Force-Induced Remnant Magnetization Spectroscopy (FIRMS)
Our FIRMS technique implements a spectroscopic character into magnetic sensing for the first time: it distinguishes molecules based on the binding force of the noncovalent bonds between the target receptor molecules and their corresponding ligand molecules labeled with magnetic particles. FIRMS uses an atomic magnetometer to measure the magnetization of ligand-conjugated magnetic particles as a function of an external force. By gradually increasing the force amplitude, different noncovalent bonds will undergo dissociation at different forces determined by their respective binding force. The dissociation is indicated by a decrease in magnetization, because the dissociated magnetic particles undergo Brownian motion that leads to randomization of their magnetic dipoles (Scheme A). A FIRM spectrum will be obtained by taking the derivative of the magnetization with regard to force amplitude, in which peak positions indicate the binding forces of the interactions and peak amplitudes represent the abundance of the corresponding interactions (Scheme B).
Applications of FIRMS have been demonstrated with antibody-antigen dissociation and cellular recognition through ligand-receptor interactions. Ongoing research projects include DNA-protein binding and cellular analysis.
Scanning Magnetic Imaging (SMI)
Revealing the location of magnetic dipoles from measuring the magnetic field is a classic inverse problem. Without prior knowledge on the amplitude or the spatial information of the magnetic source, the two parameters cannot be uniquely determined by a single measurement of magnetic field. We introduce a scanning detection scheme (Scheme A) in which the sample of an ensemble of magnetic particles is scanned along the x-axis, which is perpendicular to the detection axis (d-axis) of a vector atomic magnetometer. By fitting the magnetic field profiles, the quantity and the location of the magnetic particles can be simultaneously obtained without any prior knowledge of either parameter (Scheme B). The spatial resolution for well separated magnetic samples has reached nearly 20 microns along the d-axis and at a detection distance of about 1 cm.
Applications of SMI have been demonstrated for two-dimensional localization of two separated samples containing magnetically labeled molecules. Ongoing research activities include improving spatial resolution and resolving more complicated magnetic samples.
Details coming soon!
Laser-Detected Magnetic Resonance Imaging (LD MRI)

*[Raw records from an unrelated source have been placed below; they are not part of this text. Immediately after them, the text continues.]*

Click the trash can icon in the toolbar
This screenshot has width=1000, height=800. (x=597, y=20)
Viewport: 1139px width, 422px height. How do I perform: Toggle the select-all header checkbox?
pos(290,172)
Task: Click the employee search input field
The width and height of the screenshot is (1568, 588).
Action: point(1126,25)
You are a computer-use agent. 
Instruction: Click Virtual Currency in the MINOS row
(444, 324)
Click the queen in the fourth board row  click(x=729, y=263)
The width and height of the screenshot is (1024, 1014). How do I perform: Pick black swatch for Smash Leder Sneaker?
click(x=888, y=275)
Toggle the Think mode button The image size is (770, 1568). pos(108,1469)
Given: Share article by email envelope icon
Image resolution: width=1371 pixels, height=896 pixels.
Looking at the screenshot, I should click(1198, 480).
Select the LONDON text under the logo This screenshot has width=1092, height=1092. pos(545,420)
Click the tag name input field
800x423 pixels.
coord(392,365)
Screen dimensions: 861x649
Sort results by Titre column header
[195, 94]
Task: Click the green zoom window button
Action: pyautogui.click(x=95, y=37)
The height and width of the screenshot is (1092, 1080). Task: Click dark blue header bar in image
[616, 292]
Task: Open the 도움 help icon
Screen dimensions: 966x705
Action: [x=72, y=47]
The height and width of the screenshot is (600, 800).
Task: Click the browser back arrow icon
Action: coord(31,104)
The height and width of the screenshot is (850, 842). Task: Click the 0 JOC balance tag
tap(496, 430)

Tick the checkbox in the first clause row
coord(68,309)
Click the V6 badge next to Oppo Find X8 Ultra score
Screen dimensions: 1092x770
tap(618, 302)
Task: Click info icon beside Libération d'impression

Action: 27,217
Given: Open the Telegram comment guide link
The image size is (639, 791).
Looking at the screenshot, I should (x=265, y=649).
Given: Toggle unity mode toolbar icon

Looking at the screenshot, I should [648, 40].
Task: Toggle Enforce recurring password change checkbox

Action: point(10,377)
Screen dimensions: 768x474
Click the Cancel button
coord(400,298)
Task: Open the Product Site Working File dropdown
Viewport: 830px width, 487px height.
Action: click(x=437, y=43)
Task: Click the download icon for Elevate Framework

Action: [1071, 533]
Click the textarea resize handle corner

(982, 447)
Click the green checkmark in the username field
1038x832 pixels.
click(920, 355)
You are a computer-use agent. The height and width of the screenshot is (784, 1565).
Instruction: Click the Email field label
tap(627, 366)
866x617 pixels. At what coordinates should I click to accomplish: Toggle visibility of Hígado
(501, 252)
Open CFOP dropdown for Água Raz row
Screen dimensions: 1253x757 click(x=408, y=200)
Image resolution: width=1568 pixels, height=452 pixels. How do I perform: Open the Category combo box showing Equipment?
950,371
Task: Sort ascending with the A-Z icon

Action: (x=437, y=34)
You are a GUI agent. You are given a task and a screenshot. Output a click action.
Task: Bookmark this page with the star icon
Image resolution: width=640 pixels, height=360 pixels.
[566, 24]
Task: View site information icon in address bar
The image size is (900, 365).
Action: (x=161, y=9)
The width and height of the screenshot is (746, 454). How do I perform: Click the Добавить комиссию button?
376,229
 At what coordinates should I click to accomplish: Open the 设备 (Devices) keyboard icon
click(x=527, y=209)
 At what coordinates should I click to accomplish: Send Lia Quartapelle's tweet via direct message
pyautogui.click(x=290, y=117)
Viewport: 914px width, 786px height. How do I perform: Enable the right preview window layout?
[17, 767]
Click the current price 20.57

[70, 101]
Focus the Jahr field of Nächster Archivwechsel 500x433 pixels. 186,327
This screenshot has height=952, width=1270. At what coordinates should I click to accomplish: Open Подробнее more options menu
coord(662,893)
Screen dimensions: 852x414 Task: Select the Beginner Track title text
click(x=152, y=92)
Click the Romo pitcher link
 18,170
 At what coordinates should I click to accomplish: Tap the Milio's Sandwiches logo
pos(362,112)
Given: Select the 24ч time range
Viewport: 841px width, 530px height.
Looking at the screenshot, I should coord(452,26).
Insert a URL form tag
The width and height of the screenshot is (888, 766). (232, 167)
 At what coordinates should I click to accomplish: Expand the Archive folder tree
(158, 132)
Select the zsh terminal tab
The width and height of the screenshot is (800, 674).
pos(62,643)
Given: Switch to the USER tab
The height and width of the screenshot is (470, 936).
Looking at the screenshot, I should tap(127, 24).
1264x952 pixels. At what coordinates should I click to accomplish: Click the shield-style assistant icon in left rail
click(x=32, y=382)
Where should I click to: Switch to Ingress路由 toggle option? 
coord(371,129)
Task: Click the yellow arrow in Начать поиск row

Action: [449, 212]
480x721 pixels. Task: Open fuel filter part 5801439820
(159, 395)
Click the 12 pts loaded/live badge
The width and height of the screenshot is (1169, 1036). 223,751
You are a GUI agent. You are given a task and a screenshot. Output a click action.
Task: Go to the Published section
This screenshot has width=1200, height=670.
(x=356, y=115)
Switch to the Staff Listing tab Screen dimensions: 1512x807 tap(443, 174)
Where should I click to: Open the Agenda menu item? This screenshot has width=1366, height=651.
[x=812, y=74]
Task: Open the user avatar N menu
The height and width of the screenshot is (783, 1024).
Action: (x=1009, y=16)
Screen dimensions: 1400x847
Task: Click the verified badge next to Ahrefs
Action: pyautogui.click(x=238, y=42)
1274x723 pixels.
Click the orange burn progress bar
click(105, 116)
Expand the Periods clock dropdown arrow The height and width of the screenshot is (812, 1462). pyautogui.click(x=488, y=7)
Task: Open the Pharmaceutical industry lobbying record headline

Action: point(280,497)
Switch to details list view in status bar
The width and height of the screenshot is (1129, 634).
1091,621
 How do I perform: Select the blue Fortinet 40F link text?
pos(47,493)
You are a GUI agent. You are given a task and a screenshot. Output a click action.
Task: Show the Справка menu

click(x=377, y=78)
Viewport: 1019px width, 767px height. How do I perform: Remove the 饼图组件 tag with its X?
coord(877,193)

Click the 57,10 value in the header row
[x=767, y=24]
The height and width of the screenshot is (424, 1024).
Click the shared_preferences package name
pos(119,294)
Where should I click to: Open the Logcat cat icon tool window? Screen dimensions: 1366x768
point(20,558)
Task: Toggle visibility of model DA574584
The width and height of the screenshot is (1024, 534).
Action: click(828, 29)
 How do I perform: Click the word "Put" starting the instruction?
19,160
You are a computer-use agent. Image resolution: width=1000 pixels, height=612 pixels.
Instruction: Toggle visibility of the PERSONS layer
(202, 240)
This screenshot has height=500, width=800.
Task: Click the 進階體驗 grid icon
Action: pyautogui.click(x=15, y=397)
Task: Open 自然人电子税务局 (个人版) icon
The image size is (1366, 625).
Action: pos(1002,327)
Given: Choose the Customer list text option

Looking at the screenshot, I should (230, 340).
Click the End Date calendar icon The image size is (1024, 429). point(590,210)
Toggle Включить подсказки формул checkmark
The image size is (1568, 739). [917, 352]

LD MRI refers to MRI detected by an optical atomic magnetometer, which was first introduced by the Pines group and the Budker group (Xu et al., PNAS 103:12668, 2006). The spatial encoding can be performed in the Earth’s magnetic field (~0.04 mT) (Scheme). The apparatus is much cheaper than conventional MRI and does not require cryogenics. The unique features of performing LD MRI in such a low magnetic field are enhanced contrast based on spin-lattice relaxation and improved penetration in metal, which are our research aims.
Applications of this technique have been demonstrated by quantitative enhanced contrast and imaging of flow in porous metallic materials. We are currently designing new detection schemes to improve the detection efficiency and implementing new pulse sequences to improve the spatial resolution.
Atomic Magnetometry (AM)
Atomic magnetometry is arguably the most sensitive device for measuring magnetic field, due to the recent progresses in this field. This technique is based on magneto-optical interactions between coherent alkali atoms and polarized laser beams. The scheme here shows the principle of atomic magnetometers that are based on nonlinear magneto-optical resonance.
We use Cs atoms for the atomic sensor, the main component of an atomic magnetometer, because Cs has lowest boiling point among the alkali metals. The operating temperature is typically 37 ˚C, significantly lower than that of most other atomic sensors of comparable sizes. The sensitivity is approximately 150 fT for dc magnetic signal with 1 s signal averaging. We are researching on improving its sensitivity and applying it for the abovementioned techniques.